Aveva puntato tutto sulla vendita on line dei prodotti tipici italiani ma nascondeva i conti in rosso. Tra i soci danneggiati la figlia di Susanna Agnelli La grande truffa del re degli alimenti doc Arrestato Luigi Siciliani ex consigliere di Confindustria

Antonello Lupis

da Crotone

Gli uomini della Guardia di Finanza hanno bussato alla porta di casa al mattino. Luigi Siciliani, imprenditore di Crotone, buone amicizie, una carriera alle spalle in Confindustria, ha letto con calma il testo delle accuse: associazione per delinquere finalizzata alla truffa, bancarotta fraudolenta, false comunicazioni sociali e un crac finanziario di circa 40 milioni di euro. E ha capito che la sua stella è al tramonto. La polizia tributaria ha lavorato mesi per ricostruire gli strani conti delle sue aziende, dove il rosso diventava nero, le passività di bilancio che si trasformavano, in modo misterioso, in utili, soci (tra cui la nipote di Gianni Agnelli, Samaritana Rattazzi) e banche ingannati con falsi bilanci. Il tutto condito con spericolate manovre finanziarie. Questo, perlomeno, è il quadro fornito dagli inquirenti.
Siciliani non è finito in carcere, ma agli arresti domiciliari. Lo stesso destino dei suoi due commercialisti, Renato Viscoli e Giovanni Di Leo. E altre sette persone sono coinvolte in questa inchiesta denominata «Phishing Bank».
Siciliani ha avuto il suo momento di gloria nella seconda metà degli anni Novanta. Da presidente degli industriali di Crotone si mosse con grande attivismo siglando una sorta di gemellaggio con Assolombarda, per avviare diversi progetti di sviluppo nella provincia calabrese. Nel 1996 appoggiò la candidatura di Giorgio Fossa alla presidenza di Confindustria. In cambio ottenne la nomina di consigliere delegato per la politica industriale e i problemi del Mezzogiorno. In quella veste interveniva abitualmente nel dibattito pubblico sui temi più diversi: dalle banche che penalizzano le imprese ai problemi infrastrutturali e dei trasporti. Quando cade Fossa, lui torna a Crotone.
La sua specializzazione è il settore agroalimentare. Nel 2000, infatti, lancia con Samaritana Rattazzi, l’azienda on line tradizioniitaliane.com, che doveva vendere sulla rete i prodotti tipici del Sud. La sua ammiraglia dovrebbe essere la società «Giara», cui erano collegate altre società, «Tradizioni di Calabria», «Tradizioni italiana franchising e la Agroservice» con sede a Cirò Marina (Crotone) e, appunto, la «Tradizioni italiane» con sede a Roma.
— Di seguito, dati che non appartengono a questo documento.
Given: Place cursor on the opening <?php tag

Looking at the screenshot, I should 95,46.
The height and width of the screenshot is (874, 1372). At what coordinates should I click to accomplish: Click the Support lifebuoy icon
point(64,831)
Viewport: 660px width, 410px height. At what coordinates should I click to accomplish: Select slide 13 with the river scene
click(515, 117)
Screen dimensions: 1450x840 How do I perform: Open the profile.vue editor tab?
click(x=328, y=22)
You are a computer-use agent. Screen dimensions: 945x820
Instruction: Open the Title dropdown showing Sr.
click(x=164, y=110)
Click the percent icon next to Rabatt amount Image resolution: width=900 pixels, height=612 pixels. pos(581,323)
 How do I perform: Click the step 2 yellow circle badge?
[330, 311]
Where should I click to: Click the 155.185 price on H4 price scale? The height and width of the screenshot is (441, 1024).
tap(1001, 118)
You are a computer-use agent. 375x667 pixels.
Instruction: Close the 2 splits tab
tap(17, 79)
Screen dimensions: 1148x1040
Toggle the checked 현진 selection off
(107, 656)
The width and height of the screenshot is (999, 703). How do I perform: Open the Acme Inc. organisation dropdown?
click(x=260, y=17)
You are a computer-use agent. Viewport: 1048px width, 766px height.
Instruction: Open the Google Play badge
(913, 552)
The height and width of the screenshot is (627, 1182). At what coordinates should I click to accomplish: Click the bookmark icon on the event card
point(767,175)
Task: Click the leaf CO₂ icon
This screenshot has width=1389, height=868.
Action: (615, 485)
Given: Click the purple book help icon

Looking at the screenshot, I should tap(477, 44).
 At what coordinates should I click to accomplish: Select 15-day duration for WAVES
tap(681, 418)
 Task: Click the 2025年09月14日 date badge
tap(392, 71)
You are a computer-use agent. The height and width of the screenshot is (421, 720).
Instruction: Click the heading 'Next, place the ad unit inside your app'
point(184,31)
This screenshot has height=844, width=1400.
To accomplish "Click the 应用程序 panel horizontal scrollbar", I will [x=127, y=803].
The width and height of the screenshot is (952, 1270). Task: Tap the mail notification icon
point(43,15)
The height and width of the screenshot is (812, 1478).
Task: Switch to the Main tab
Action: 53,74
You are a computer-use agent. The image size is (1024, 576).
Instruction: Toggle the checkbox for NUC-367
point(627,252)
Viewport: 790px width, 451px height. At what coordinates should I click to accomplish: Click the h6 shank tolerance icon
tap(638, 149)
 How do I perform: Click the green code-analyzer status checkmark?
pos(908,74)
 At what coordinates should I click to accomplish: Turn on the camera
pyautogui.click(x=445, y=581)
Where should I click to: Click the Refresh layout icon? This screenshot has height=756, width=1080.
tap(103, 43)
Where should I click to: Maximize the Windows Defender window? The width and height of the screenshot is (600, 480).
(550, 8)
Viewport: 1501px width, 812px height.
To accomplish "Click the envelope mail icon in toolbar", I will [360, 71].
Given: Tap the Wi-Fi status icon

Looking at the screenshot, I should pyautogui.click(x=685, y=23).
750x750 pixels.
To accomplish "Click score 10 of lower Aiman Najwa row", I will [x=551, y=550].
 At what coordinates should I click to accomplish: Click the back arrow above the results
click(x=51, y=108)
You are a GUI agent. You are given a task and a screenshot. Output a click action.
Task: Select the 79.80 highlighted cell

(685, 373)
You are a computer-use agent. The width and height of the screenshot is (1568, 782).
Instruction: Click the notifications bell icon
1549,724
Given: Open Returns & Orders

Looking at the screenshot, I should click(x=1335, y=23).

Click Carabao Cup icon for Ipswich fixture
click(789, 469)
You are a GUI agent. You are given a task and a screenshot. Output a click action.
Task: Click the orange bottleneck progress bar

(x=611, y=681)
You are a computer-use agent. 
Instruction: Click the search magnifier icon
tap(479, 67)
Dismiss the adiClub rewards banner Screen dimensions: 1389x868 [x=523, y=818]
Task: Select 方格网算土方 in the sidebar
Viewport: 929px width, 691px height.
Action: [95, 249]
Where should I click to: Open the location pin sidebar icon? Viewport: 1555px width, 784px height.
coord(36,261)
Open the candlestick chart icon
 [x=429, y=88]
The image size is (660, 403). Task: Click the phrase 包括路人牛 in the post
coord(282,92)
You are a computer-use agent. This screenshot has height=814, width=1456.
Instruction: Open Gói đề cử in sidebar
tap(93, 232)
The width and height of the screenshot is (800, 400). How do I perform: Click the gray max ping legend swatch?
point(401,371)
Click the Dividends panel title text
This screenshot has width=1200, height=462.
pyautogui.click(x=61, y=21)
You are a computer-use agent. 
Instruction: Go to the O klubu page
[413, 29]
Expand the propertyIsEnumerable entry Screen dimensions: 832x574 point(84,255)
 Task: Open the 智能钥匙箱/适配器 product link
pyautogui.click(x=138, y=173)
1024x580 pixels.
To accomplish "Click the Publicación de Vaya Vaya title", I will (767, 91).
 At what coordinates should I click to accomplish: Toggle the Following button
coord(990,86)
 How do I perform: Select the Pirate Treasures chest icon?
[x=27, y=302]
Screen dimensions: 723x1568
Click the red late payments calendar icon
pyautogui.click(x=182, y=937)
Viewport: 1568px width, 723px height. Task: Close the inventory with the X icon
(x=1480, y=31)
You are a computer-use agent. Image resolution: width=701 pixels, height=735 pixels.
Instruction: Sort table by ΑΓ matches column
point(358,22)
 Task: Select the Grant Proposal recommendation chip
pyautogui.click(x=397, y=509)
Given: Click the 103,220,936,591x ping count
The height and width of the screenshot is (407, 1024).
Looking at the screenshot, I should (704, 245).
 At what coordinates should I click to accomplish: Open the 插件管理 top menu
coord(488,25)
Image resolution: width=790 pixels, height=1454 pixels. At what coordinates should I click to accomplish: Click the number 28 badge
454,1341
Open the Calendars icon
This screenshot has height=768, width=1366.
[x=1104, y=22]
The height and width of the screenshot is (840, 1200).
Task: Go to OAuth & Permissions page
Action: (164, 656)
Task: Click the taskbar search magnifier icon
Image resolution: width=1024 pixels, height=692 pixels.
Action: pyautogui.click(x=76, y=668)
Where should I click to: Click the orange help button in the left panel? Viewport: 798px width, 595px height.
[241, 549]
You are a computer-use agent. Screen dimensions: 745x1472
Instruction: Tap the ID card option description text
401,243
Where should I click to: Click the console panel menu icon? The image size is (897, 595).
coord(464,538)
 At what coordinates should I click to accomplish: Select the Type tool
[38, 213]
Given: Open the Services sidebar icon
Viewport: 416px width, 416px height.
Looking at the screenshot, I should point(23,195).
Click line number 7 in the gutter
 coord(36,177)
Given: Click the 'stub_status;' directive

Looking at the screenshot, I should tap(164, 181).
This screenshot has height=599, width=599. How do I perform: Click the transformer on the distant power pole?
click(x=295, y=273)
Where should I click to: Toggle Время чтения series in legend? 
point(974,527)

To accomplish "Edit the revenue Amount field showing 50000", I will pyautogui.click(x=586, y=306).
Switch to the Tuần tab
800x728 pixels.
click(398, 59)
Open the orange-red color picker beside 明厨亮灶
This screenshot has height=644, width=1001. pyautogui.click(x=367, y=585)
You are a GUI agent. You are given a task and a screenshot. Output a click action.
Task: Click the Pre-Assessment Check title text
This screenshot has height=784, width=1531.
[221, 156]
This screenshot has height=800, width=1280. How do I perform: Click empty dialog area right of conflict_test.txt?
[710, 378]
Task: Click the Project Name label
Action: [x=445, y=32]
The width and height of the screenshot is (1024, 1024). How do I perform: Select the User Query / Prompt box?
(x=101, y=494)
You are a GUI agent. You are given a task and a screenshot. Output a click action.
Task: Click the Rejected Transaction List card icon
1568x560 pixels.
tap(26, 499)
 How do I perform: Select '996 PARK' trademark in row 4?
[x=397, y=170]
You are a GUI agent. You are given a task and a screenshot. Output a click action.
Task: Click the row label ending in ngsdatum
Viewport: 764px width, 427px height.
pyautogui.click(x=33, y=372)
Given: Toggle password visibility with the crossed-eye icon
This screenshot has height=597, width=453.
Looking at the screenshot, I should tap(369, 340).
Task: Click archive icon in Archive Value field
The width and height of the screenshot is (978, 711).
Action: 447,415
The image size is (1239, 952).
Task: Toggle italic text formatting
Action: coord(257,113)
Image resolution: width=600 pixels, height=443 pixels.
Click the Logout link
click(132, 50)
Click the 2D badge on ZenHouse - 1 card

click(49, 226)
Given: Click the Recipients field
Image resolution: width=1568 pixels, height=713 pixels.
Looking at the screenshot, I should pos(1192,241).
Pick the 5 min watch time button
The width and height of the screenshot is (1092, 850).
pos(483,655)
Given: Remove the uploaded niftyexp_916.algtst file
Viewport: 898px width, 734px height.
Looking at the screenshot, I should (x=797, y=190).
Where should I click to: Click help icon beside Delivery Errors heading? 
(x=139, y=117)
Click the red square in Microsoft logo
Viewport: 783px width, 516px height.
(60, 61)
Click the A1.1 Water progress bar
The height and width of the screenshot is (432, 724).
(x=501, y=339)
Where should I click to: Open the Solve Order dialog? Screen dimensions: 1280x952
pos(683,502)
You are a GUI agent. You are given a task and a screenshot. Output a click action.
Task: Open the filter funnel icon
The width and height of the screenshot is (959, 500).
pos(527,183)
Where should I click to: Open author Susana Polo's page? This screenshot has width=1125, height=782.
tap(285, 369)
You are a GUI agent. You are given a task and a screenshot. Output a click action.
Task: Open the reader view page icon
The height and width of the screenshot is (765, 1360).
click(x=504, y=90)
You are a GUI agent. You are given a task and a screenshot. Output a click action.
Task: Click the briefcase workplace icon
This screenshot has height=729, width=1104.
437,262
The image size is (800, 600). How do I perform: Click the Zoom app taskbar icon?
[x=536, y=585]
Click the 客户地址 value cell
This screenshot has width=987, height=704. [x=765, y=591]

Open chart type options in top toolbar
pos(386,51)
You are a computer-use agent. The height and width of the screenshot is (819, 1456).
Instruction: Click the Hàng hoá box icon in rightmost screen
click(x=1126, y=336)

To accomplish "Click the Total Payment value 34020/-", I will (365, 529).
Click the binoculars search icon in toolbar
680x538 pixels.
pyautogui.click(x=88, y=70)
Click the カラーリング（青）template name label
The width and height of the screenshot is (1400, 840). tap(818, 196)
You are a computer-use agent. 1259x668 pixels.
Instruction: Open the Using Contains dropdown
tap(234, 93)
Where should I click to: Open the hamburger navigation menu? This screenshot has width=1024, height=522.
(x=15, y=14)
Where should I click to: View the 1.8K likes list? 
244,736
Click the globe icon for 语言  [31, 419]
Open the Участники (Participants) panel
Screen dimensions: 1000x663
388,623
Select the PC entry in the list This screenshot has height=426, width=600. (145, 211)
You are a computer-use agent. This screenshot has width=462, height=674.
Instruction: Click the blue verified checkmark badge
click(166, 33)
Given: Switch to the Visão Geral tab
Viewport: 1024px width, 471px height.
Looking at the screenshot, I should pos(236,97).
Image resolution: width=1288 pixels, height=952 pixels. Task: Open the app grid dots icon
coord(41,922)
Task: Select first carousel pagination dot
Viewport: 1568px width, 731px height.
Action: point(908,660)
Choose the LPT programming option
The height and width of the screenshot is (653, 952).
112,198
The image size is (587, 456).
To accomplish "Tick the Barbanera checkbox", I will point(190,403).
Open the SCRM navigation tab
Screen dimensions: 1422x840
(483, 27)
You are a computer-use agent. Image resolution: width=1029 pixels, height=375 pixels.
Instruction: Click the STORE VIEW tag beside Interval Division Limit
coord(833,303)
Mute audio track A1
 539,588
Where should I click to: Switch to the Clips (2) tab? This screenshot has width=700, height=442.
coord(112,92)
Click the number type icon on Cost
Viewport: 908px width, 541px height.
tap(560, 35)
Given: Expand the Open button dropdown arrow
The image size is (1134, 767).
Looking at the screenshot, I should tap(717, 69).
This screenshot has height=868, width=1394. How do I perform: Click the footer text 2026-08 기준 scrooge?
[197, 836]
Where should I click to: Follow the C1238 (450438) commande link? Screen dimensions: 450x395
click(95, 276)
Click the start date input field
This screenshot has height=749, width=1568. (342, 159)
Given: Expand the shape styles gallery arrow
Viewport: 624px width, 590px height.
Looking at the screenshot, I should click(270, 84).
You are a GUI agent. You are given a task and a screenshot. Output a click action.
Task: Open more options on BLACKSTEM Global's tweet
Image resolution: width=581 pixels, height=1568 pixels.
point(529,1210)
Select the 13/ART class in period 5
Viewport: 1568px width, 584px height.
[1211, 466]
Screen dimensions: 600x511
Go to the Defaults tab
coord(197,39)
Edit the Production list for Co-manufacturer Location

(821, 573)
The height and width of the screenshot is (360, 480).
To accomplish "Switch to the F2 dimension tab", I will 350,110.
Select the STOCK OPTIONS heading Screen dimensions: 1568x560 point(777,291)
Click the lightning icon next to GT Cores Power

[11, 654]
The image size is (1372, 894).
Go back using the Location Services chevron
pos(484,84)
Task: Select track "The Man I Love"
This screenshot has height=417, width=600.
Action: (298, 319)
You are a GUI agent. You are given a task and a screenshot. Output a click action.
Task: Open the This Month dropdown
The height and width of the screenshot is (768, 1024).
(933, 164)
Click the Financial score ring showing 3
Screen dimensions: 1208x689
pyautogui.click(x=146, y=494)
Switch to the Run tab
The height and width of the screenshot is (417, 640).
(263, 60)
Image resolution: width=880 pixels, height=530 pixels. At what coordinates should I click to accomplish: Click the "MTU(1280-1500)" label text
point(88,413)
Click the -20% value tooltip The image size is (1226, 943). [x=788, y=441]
Era il sogno della new economy, ma qualcosa non funziona. Gli affari non decollano e soprattutto non tutti i conti quadrano.
Per gli investigatori delle Fiamme Gialle il meccanismo della truffa era ben oliato. La società Giara, utilizzando un finto conto corrente e dei bonifici fittizi, simulava i versamenti, apparentemente corretti delle quote di sottoscrizione. Lo scopo era nascondere ai soci la reale situazione patrimoniale dell’intero gruppo societario.

E per far questo venivano pubblicizzate iniziative di grande respiro e richiamo come, ad esempio, l’acquisto della Carapelli e l’emissione di prestiti obbligazionari, con potenziale quotazione in borsa. Due anni fa, il crac e un dissesto finanziario di circa 40 milioni di euro, in gran parte con le banche. Ieri, l’arrivo della Finanza e l’inizio di una nuova partita: tutta giudiziaria.